I have a database where each row is a user, and it has two types of columns: features of the user and genre grading from 0 to 6. For example:
User | Age | Sex | ... | Genre 1 | Genre 2 | ... |
---|---|---|---|---|---|---|
1 | 18 | M | 4 | 5 | ||
2 | 75 | F | 3 | 2 | ||
3 | 45 | M | 0 | 1 |
Let us say then that we have features F_1,F_2,...,F_m
and Genres grading G_1, G_2,..., G_d
where each G_i = 0,1,...,5
. The basic idea is to build a function of the sorts F(F_1,F_2,...,F_m) = (G_1,G_2,...,G_d)
. This is, given the characteristics of the user, I want to estimate the genre scores in order to recommend the highest ranked genre, then the next one, and so on.
For example, given the fit of F
, we could have only age and gender as features, and genres romance, action and historical. Thus, the idea is to train the function and, given a new user who is a 35 year old male, give the estimate F(35, male) = (1,3,2)

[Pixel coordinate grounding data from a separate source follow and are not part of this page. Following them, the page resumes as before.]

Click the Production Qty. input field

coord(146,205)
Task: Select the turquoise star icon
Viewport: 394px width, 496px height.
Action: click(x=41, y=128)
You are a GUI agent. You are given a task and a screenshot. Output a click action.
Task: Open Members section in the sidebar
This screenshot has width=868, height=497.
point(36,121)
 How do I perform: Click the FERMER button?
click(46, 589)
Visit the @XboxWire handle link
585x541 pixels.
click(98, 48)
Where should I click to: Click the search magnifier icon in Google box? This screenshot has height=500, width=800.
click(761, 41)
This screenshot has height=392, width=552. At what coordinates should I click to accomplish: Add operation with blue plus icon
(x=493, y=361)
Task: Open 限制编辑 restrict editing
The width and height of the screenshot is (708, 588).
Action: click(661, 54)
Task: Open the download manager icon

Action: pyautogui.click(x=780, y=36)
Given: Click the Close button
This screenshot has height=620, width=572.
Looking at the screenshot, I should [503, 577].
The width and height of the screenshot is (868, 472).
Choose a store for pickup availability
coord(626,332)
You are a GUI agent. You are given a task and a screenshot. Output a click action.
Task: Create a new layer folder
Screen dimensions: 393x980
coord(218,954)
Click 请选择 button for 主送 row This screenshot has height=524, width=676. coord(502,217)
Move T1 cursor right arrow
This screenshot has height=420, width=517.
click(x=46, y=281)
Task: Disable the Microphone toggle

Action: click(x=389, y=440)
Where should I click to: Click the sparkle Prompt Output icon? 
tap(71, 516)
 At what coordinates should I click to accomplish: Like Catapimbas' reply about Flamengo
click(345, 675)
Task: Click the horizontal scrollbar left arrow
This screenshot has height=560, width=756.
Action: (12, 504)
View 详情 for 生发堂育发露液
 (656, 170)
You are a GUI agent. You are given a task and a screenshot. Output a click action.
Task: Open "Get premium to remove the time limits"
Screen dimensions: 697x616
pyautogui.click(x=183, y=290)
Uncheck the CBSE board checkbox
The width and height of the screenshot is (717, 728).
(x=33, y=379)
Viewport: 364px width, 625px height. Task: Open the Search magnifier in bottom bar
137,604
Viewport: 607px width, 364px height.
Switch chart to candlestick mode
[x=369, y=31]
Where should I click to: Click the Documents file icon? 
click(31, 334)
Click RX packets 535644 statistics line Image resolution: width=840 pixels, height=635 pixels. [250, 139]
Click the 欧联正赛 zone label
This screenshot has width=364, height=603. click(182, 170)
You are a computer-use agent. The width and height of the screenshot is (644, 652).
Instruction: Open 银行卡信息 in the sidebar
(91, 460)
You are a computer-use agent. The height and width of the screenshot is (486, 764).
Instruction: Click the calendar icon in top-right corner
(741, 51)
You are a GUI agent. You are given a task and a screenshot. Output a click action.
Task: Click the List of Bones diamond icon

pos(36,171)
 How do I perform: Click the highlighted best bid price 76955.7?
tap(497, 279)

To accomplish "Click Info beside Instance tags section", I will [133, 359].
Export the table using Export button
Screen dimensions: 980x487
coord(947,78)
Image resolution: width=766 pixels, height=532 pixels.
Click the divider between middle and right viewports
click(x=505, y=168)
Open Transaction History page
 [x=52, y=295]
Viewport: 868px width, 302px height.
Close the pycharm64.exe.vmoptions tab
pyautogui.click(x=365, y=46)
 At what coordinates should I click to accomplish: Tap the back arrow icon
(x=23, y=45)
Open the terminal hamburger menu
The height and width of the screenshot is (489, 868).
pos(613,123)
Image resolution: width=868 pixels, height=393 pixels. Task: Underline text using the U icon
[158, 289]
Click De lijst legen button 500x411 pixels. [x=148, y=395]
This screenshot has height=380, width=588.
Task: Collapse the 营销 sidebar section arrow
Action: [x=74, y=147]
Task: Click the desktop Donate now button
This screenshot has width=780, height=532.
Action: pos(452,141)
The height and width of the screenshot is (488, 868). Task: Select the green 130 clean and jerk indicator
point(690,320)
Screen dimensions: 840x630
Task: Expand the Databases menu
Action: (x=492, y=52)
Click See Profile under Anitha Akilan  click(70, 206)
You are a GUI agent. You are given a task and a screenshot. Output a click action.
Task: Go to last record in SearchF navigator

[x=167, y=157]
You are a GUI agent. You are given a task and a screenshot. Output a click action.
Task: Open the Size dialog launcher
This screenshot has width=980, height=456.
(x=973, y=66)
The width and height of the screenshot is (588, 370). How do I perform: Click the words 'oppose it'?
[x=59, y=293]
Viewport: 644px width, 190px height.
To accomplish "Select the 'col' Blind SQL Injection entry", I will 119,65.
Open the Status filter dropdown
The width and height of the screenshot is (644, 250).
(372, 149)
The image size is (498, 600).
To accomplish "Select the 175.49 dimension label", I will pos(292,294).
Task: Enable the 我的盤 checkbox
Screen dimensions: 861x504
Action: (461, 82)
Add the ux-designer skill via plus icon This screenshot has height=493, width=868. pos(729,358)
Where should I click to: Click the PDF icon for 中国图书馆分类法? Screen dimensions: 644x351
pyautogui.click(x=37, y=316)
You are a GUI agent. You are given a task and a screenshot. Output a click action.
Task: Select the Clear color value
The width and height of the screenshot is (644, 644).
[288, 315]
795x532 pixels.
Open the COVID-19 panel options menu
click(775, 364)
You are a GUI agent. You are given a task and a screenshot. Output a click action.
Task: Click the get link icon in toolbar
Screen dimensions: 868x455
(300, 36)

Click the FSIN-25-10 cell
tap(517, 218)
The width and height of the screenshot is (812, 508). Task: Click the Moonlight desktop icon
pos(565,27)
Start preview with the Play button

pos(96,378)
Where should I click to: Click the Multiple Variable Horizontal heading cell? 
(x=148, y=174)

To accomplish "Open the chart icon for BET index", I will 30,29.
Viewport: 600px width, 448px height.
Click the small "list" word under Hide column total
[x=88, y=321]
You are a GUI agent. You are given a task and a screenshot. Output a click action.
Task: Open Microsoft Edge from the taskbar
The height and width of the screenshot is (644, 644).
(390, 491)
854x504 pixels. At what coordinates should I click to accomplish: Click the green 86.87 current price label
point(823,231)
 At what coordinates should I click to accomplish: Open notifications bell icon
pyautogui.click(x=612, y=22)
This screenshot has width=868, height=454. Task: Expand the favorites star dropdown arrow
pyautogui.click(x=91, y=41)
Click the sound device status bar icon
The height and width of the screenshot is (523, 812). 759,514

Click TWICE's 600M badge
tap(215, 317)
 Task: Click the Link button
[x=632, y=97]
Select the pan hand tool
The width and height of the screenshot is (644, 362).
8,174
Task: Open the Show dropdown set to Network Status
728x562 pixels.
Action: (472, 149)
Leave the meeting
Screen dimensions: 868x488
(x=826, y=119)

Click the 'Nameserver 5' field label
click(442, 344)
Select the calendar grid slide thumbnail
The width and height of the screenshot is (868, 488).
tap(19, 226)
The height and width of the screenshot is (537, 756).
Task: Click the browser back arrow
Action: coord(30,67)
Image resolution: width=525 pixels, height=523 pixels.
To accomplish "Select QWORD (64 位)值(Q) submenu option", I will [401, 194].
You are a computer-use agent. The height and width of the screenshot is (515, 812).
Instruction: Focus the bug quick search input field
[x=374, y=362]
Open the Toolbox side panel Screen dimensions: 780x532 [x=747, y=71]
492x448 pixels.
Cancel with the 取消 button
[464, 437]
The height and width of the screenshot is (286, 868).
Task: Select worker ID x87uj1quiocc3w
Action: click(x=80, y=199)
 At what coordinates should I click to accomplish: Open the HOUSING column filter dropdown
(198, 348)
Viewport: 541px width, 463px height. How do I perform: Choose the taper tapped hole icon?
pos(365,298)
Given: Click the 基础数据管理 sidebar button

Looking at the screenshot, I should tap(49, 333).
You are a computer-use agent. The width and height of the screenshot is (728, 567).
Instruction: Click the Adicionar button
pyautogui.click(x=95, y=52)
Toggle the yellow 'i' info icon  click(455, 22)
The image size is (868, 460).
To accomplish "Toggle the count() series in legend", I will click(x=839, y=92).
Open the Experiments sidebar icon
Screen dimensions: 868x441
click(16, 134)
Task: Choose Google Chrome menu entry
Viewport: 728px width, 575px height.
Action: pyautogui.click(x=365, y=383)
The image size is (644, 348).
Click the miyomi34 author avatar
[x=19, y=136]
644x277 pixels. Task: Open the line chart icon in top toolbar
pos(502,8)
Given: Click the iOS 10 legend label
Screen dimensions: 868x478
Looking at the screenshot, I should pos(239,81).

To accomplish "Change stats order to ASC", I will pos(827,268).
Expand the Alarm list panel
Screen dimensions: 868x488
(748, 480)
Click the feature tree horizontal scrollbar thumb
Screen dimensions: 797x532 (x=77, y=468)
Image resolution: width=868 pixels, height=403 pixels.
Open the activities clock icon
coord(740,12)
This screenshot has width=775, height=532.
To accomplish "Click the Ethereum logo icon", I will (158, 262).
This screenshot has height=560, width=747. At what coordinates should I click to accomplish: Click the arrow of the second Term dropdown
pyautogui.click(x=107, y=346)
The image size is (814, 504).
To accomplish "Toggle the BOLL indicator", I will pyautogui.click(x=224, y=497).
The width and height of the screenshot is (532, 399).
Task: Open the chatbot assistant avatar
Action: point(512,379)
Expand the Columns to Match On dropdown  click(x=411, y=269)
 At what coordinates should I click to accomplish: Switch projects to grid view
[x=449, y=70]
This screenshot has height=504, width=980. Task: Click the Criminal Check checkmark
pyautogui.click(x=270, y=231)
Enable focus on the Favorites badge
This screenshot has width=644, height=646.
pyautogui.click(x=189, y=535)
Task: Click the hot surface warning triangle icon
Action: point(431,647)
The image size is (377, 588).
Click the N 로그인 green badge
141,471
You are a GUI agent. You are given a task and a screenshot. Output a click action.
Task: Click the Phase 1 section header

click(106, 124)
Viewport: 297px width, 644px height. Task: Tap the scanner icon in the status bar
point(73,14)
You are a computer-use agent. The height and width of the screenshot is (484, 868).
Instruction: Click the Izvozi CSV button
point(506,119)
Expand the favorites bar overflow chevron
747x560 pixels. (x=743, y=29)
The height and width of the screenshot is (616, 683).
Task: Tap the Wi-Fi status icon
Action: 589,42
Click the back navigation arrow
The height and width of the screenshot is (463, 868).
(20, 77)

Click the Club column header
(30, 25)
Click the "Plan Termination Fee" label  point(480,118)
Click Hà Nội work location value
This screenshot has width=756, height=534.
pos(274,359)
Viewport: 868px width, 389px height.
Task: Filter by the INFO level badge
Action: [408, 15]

, where 1 is the rating for romantic, 3 for action, and 2 for historical. Thus, we would recommend action movies first.
There are no missing values, so no worries about that.
I thought of using multivariate multinomial regression, but I couldn't make it work in Python
. I would like any pointers to tackle this problem, specially if it can be implemented in Python
. I am not sure where to start, nor what algorithms I should use. I have seen collaborative filtering, but that seems to be related to how the user interacts with the system, not the user characteristics themselves. I believe my problem is much simplier.